NGC | Catalog
CatalogModelsEnglish T5-based Inverse Text Normalization

English T5-based Inverse Text Normalization

Logo for English T5-based Inverse Text Normalization
Description
English inverse text normalization model based on albert-base-v2 tagger and t5-small decoder.
Publisher
NVIDIA
Latest Version
1.11.0
Modified
April 4, 2023
Size
273.25 MB

Model Overview

This is an English inverse text normalization model based on Albert Base v2 [1] and T5-small [2]. Inverse text normalization is the task of converting a spoken-domain text into its written form. For example, "one hundred twenty three dollars" should be converted to "$123", while "one twenty three king avenue" should be converted to "123 King Ave".

Model Architecture

This model uses a two stage process: 1. transformer-based NER model for identifying "semiotic" spans in the input (e.g., spans that are about times, dates, or monetary amounts) 2. transformer-based seq2seq model for decoding the semiotic spans into spoken form.

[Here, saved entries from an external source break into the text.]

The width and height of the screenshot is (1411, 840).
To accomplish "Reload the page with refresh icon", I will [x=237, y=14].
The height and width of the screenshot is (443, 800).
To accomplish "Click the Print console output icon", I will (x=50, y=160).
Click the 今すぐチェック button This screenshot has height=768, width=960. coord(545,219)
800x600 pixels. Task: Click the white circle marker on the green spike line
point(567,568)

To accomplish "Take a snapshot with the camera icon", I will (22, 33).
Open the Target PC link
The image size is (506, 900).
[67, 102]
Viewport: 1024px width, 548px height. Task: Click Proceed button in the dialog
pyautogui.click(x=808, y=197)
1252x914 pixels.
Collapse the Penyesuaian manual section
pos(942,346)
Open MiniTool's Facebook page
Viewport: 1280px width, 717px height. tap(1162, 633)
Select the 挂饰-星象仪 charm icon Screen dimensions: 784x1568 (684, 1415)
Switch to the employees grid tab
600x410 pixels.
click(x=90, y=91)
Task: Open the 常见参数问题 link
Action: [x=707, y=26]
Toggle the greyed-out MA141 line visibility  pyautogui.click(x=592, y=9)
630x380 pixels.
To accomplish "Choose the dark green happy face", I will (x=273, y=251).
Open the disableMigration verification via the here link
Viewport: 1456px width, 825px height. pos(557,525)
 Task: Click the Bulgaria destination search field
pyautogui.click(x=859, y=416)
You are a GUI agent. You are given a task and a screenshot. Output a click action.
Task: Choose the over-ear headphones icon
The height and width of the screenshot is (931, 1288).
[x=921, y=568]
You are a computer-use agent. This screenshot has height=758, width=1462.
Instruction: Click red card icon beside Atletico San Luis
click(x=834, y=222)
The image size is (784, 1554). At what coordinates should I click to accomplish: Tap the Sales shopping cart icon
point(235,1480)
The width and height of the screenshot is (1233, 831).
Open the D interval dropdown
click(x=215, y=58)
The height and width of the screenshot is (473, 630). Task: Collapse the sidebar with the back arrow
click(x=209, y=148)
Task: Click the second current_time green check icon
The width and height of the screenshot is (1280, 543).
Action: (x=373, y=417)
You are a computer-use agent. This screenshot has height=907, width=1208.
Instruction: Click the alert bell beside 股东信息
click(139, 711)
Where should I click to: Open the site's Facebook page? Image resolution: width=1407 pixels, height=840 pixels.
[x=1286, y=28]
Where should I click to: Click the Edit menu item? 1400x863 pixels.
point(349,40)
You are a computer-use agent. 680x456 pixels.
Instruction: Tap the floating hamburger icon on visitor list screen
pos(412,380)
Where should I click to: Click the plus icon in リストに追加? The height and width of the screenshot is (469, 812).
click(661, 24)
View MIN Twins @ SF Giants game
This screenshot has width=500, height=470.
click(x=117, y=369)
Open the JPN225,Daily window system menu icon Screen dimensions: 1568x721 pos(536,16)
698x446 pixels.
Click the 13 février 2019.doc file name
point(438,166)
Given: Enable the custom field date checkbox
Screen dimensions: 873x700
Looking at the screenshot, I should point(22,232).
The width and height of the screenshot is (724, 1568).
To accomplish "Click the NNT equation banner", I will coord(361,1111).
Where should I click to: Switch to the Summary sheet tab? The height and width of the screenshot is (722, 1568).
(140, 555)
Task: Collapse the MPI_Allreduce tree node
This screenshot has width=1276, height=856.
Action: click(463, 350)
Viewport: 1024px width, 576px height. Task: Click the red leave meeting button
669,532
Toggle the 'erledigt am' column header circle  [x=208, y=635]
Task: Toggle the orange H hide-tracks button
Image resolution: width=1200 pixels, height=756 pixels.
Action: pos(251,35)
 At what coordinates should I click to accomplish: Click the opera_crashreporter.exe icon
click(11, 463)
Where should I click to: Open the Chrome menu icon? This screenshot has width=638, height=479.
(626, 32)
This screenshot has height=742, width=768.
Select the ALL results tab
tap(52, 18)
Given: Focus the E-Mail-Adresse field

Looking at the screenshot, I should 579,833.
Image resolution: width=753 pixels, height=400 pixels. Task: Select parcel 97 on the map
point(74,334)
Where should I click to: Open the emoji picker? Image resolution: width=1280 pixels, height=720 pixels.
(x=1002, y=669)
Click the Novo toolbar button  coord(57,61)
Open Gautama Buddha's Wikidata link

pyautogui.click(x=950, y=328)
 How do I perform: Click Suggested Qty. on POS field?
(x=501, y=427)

The tagger model first uses a Transformer encoder (e.g., Albert-Base-v2) to build a contextualized representation for each input token. It then uses a classification head to predict the tag for each token (e.g., if a token should stay the same, its tag should be SAME). The decoder model then takes the semiotic spans identified by the tagger and transforms them into the written form. The decoder model is essentially a Transformer-based encoder-decoder seq2seq model (e.g., the example training script uses the T5-small model by default). Overall, our design is partly inspired by the RNN-based sliding window model proposed in the paper Neural Models of Text Normalization for Speech Applications [3].

Training

The model was trained with pretrained Albert-Base-v2 and T5-small.

Dataset

The model is trained on a processed and upsampled version of the English Google Text Normalization dataset [4].

Performance

Sentence level accuracy on the English Google Text Normalization dataset [4]:

The performance of ITN models can be measured using Word Error Rate(WER), and Sentence Accuracy. We measure Sentence Accuracy w.r.t. multi-variant reference and subdivide the errors into "digit" and "other".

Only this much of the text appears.